Fragmento proporcionado ::
┄┄┄┄┄┄

Imagen: Huellas.cl (fuente)
Por Fernando Hernán Sandoval Lobos
Caminando alegremente al colegio, de la mano de mi mamá y con los amigos del barrio, yo era el más pequeño. Pero me sentía uno más de ellos, claro que solo los escuchaba como si fueran adultos comentando del partido que tendrían de tarde en la calle con el pasaje cercano. Todos los días era la misma rutina, hasta que una tarde fue diferente cuando en el pasaje donde una vieja pelota de cuero rodaba entre reja y reja todos detrás de ella. De pronto todo se detuvo, era mi papá, esta vez no traía la caja de bebidas, ni la malla de naranjas para los jugadores, esta vez era una caja enorme, todos con cara de sorpresa querían saber qué era esa caja misteriosa y todos a seguirlo a mi casa.
No quedó ningún niño en el partido, el riéndose los dejó entrar y que se acomodaran donde pudieran mientras sacaba esos cartones, era una caja de madera con un vidrio, nunca nadie había visto semejante cosa con botones y cables. El hombre que ayudaba a cargar la caja en pocos momentos ya estaba atando una barras a un gran madero apoyado en un árbol y de pronto comienza a sonar y en largos minutos de espera el vidrio se prende y todos sorprendidos, asustados. Se veía gente por la ventana de esa caja, trato de recordar que imagen era pero la impresión de ver ese vidrio brillar me paralizó.
De allí en los viajes siguientes a la escuela solo se hablaba de esa caja hasta los pasillos donde nos separábamos, cada cual a su sala, yo por mi corta edad no podía entrar pero cada día era lo mismo, el querer entrar a la sala de mi hermano, y cada día eso terminaba en un llanto de regreso a casa, hasta que llegó el día que ese profesor dijo que si podía entrar y si aprendía podría quedarme allí. Fue el orgullo de mi mamá, al fin de ese año era el mejor de la clase del 2° básico, con solo cinco años. Mi regalo fue un libro de cuentos con un mensaje en su tapa que decía “al primer lugar”. Y promovido al tercer año.

┄┄┄┄┄┄

Muestra de datos ::
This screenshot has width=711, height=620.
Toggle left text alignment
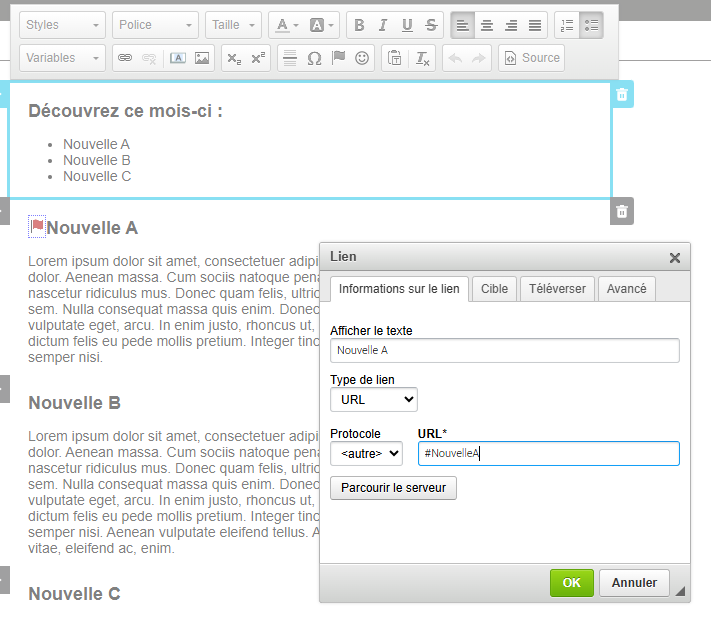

┄┄┄┄┄┄

Acciones requeridas ::
**1)** Responde según el relato sobre la caja de madera:
(a) ¿Qué traía el padre esa tarde en lugar de la caja de bebidas o la malla de naranjas?
(b) ¿A qué ató unas barras el hombre que ayudaba a cargar la caja?
(c) ¿Qué decía el mensaje en la tapa del libro de cuentos que recibió de regalo?
**2)** Retoma el relato sobre la caja de madera y continúalo a partir de su última oración.

Resultados obtenidos ::
**1)**
(a) Una caja enorme.
(b) A un gran madero apoyado en un árbol.
(c) "al primer lugar".

**2)**
Todo eso yo no lo entendía mucho, pero ese año fue de aventuras el estar con niños muy grandes, que trataban de repetir cosas que esa caja mostraba, solo que después de un tiempo los niños pasaron a ser los papás que llenaban la casa para mirar futbol, y donde los gritos eran de cada gol. Tampoco recuerdo quienes ganaban o perdían, pero seguía siendo feliz en casa rodeado de toda esa gente entrando y saliendo. Nunca me faltaban los regalos que todo mundo me llevaba, hasta mis abuelos nos visitaban más seguido, y como en casi todo los pasajes tan poblados de niños, yo como el más pequeño terminé pensando que era enano porque todos me decían así.
Vamos a tirarnos de una colina con un cartón, siempre no faltaba quien dijera “llevemos al enano”. Para mí eso era como normal, ser al primero que le daban las frutas que sacaban de los árboles o ser al primero que no le pegaran al jugar, porque muchos de ellos tenían hasta cuatro años más que mí. En el colegio era lo mismo, al formarse siempre el primero, igual a quien aventaban por la ventana. Reía tanto por todo eso y se reían de mí por cosas como no saber acordonarme los zapatos o no saber la hora. Pero si podía leer y hacer sumas y esas cosas.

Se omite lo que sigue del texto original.